What is required → Look through the data below. Show each line where the string "device" occurs.

Given entries →
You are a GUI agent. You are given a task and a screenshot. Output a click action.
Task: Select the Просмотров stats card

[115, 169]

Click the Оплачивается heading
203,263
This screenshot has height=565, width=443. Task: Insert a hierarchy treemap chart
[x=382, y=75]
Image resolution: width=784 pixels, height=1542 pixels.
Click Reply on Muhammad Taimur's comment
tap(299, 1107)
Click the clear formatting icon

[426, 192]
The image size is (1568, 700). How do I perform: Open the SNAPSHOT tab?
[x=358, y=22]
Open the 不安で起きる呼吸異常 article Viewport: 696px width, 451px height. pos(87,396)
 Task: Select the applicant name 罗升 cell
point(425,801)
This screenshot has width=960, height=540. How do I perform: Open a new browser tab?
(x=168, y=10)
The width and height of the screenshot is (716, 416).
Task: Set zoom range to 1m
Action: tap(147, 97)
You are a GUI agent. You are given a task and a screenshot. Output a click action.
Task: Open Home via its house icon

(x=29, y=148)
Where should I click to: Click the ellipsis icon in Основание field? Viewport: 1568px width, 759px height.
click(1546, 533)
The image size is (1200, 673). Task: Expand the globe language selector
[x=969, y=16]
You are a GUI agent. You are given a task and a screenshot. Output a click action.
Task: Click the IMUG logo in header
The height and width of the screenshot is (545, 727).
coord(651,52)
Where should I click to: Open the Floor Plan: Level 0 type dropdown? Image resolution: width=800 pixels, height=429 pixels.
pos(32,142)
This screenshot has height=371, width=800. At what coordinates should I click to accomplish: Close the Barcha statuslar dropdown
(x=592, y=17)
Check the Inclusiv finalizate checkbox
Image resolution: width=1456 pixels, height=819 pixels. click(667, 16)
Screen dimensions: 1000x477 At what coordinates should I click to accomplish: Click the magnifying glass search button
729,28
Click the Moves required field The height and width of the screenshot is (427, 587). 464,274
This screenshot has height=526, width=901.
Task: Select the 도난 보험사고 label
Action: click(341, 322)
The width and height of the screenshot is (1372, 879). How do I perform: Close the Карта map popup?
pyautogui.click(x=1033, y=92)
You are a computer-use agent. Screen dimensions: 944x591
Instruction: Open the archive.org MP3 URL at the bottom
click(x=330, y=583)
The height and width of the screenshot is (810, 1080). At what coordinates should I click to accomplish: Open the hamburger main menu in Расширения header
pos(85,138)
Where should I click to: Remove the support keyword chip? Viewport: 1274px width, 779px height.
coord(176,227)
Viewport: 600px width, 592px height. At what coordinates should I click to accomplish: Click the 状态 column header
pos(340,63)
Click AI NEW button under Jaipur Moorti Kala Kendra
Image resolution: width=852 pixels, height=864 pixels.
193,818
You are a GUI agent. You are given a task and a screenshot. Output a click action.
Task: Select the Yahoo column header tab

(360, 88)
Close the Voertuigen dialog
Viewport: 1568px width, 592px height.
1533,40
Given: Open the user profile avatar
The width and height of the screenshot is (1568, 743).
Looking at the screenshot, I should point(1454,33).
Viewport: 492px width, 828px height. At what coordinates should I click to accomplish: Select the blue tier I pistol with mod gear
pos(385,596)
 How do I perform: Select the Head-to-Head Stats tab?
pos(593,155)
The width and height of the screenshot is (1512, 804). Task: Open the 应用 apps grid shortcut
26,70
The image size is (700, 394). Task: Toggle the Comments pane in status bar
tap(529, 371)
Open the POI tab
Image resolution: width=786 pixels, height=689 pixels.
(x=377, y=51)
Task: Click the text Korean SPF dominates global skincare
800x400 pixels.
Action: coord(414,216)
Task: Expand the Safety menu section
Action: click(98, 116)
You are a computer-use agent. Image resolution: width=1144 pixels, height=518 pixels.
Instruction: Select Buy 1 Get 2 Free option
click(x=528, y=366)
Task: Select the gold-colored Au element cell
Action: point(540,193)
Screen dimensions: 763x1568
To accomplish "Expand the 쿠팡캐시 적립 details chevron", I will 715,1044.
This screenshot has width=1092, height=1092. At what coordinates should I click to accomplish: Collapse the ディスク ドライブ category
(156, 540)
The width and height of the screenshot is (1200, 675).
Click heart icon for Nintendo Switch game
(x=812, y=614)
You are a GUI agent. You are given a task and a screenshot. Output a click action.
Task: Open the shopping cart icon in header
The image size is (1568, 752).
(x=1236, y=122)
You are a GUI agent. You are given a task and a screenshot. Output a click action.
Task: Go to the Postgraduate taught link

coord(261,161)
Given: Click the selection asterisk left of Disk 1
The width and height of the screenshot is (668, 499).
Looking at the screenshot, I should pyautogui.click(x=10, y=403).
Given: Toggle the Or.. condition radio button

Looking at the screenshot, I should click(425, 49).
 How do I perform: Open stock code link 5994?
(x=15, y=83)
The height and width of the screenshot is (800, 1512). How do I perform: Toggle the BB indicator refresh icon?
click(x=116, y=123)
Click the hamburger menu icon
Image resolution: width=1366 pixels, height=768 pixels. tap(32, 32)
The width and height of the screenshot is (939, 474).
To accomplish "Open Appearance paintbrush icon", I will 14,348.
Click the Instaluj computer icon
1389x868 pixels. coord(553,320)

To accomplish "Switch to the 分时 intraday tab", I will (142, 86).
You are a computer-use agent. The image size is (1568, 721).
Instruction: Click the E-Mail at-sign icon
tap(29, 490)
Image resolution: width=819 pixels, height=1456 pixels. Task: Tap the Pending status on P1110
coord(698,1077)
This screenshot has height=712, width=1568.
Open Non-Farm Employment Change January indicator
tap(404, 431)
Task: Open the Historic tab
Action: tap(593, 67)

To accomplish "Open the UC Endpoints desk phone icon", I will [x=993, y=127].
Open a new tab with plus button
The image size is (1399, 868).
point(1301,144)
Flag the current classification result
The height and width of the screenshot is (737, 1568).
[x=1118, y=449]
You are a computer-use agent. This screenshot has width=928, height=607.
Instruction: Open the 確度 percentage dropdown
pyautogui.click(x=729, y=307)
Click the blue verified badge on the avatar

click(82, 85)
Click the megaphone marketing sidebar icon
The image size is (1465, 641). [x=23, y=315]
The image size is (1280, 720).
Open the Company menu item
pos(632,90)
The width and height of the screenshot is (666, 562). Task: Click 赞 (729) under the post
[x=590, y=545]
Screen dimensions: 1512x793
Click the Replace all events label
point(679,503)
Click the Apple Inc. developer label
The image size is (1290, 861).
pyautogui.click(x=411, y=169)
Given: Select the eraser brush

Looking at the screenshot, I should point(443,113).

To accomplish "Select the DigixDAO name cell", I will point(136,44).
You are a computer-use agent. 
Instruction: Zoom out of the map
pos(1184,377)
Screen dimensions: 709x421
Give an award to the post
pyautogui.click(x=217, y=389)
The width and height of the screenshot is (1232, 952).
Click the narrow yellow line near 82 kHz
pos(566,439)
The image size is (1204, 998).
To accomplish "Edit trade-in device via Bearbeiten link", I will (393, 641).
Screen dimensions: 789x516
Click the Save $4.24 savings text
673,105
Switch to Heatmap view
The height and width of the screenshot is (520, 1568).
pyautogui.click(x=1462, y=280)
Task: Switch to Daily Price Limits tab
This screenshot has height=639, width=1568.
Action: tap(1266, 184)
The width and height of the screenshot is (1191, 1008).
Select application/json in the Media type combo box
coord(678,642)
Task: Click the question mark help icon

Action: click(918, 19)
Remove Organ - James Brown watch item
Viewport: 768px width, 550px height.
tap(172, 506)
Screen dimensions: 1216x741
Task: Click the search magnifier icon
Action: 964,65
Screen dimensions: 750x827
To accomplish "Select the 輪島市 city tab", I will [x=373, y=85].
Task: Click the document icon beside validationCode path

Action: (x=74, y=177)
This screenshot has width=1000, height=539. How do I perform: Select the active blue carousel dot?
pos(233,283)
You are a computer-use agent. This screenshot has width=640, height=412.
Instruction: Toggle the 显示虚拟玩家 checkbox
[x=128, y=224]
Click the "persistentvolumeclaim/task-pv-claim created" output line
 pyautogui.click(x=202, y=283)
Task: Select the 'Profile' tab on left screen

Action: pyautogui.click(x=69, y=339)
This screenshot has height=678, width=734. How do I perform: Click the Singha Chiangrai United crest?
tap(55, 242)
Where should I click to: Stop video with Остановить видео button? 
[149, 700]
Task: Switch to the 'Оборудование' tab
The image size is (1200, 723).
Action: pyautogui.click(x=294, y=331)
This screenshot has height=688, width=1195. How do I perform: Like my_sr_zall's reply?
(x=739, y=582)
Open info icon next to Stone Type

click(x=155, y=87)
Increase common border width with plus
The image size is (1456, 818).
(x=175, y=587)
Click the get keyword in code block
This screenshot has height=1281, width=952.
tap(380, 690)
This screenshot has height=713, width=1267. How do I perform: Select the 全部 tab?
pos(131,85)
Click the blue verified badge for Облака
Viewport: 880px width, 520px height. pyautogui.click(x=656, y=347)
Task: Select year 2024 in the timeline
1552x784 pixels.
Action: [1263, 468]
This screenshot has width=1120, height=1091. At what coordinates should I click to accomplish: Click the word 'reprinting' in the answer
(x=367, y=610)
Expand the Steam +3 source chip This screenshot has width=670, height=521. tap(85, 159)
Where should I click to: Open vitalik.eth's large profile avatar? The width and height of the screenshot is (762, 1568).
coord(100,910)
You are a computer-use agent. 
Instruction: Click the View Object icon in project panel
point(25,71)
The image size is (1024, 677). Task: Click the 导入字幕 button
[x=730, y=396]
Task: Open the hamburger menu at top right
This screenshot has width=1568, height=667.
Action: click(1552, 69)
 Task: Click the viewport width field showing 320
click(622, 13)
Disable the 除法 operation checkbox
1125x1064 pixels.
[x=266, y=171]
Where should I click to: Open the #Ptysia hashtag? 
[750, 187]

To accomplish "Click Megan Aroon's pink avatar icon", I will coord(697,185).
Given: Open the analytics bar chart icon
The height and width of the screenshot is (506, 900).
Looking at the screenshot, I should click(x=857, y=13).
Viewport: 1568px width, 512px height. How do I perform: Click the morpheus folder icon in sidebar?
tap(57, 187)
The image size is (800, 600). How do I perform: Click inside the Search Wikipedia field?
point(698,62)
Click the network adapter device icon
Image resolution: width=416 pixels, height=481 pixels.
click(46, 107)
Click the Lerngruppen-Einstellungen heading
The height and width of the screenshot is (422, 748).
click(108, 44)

Your solution →
To accomplish "Edit trade-in device via Bearbeiten link", I will (393, 641).
Click the network adapter device icon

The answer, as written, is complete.